EXERCISE PROMPT:
What the answer must hold is the line containing "This screenshot has height=767, width=1263." and all lines after it through the end of the listing, copied exactly, with pictures left out.

* * * * * * * * *

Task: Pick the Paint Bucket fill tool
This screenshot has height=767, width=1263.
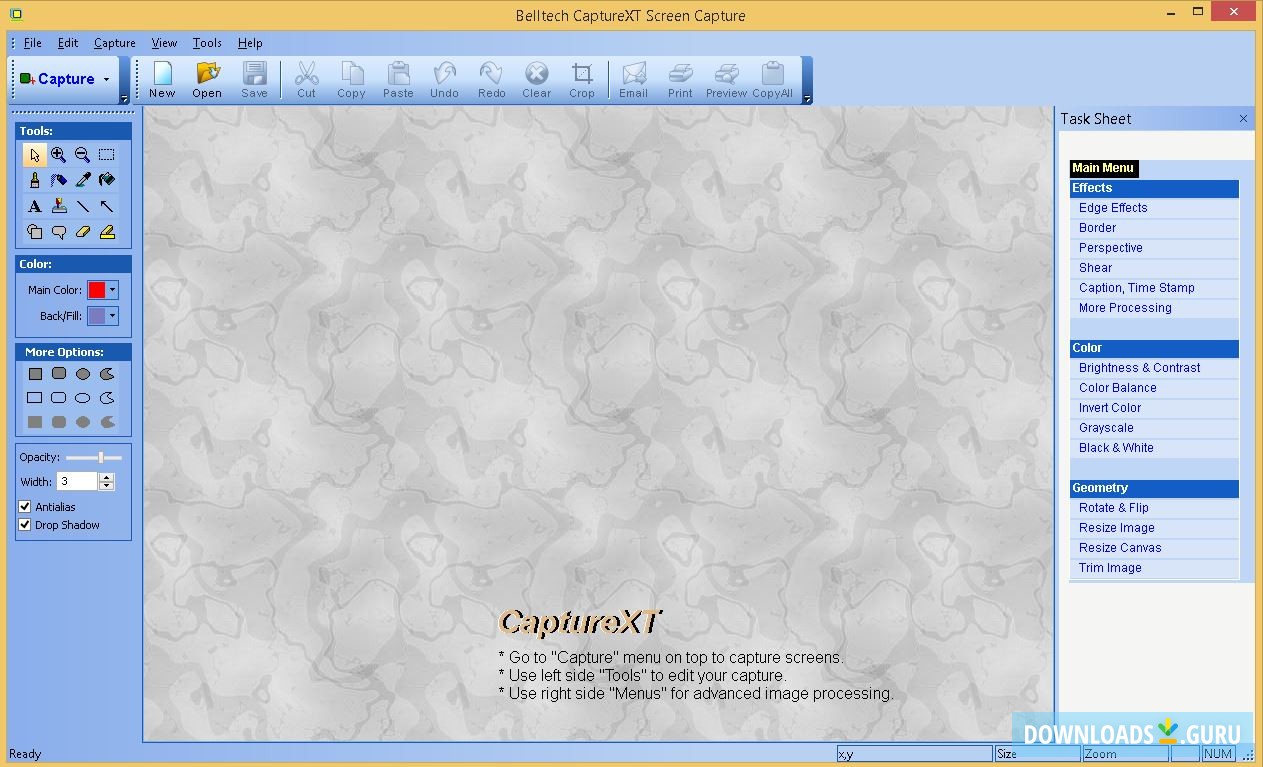Action: coord(107,180)
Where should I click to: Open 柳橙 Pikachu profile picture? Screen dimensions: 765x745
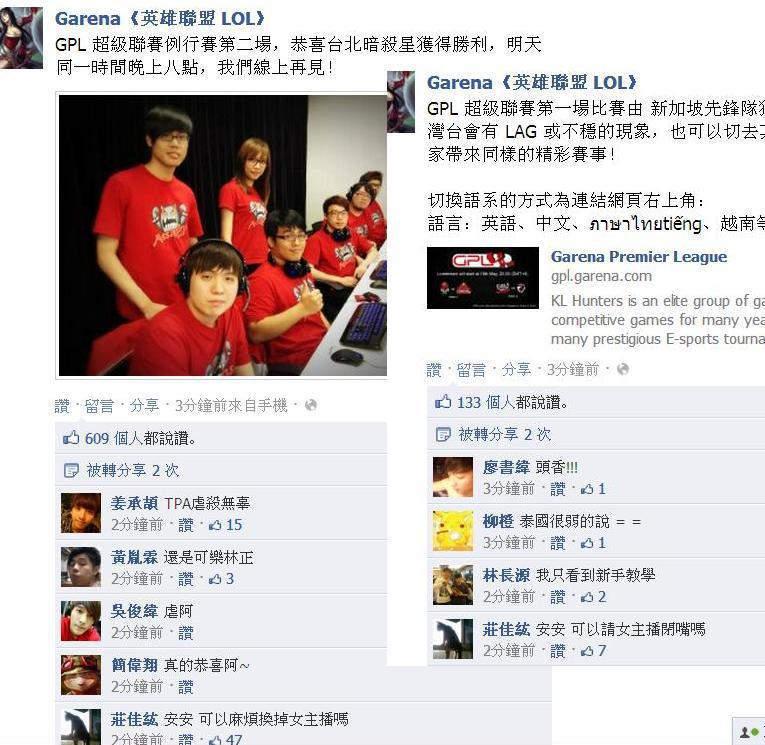point(453,531)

* * * * * * * * *

PROBLEM SOLUTION:
This screenshot has height=767, width=1263.
Action: coord(107,180)
Where should I click to: Open 柳橙 Pikachu profile picture? Screen dimensions: 765x745
point(453,531)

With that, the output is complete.